*The request*. Retype each of the following items word for word, omitting the pictures from your answer.

* BEGIN Supplied entries *

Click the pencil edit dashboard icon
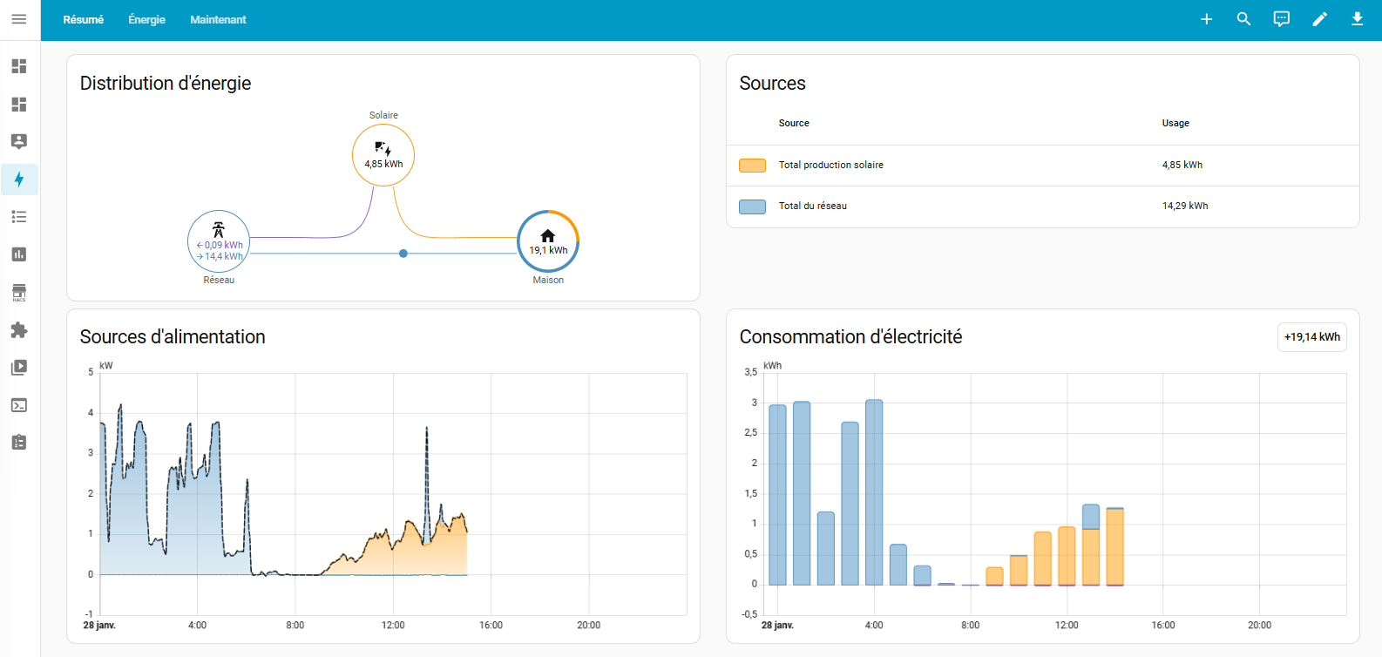The image size is (1382, 657). tap(1319, 19)
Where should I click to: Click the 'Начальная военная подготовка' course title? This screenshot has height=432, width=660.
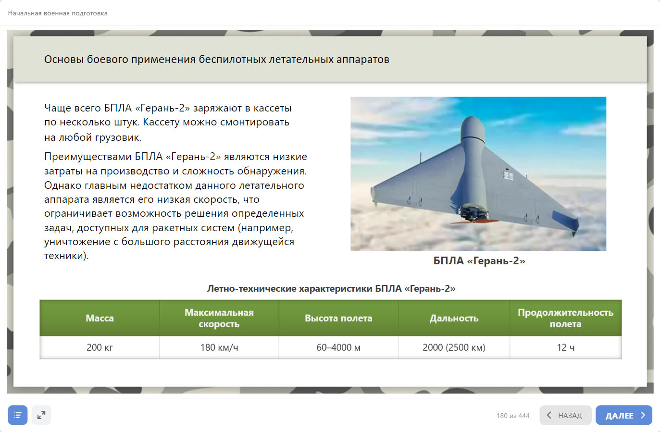[58, 13]
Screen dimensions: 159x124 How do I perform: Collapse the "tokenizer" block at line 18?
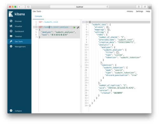(x=88, y=65)
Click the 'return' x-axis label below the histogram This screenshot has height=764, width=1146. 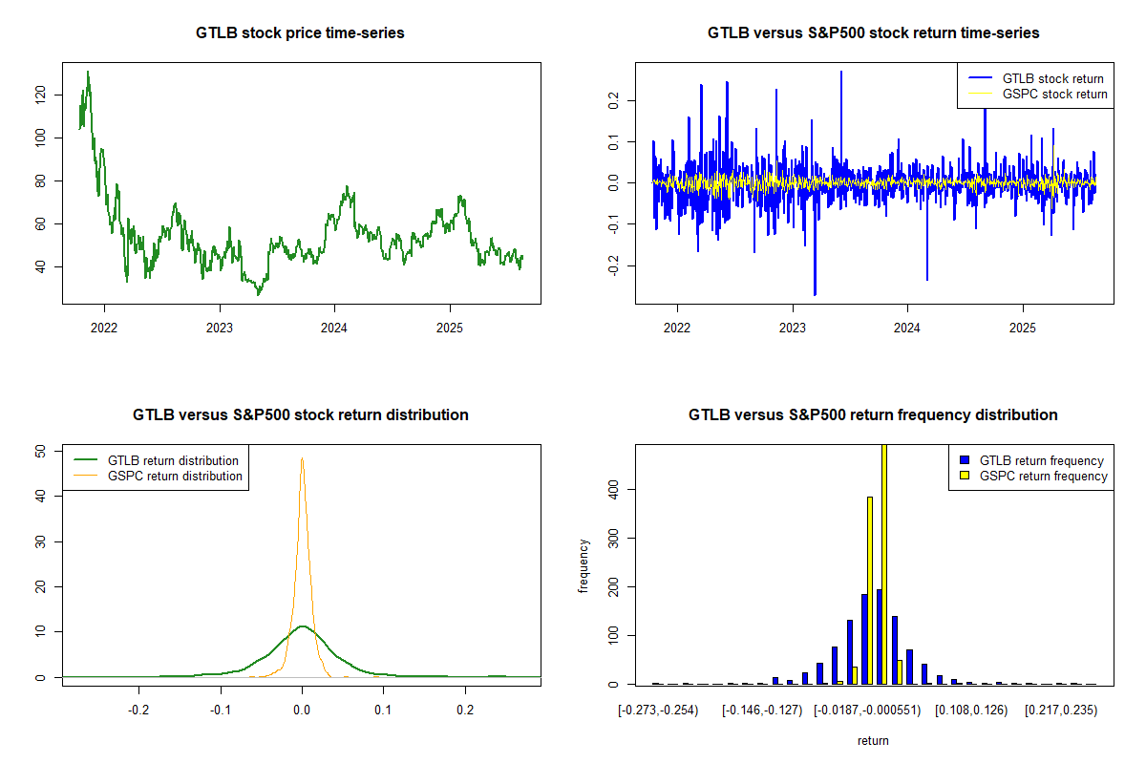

* END Supplied entries *

*Result*.
Click the pencil edit dashboard icon
The image size is (1382, 657). tap(1319, 19)
Where should I click to: Click the 'Начальная военная подготовка' course title? This screenshot has height=432, width=660.
[58, 13]
Screen dimensions: 159x124 How do I perform: Collapse the "tokenizer" block at line 18?
(x=88, y=65)
Click the 'return' x-axis label below the histogram This screenshot has height=764, width=1146. 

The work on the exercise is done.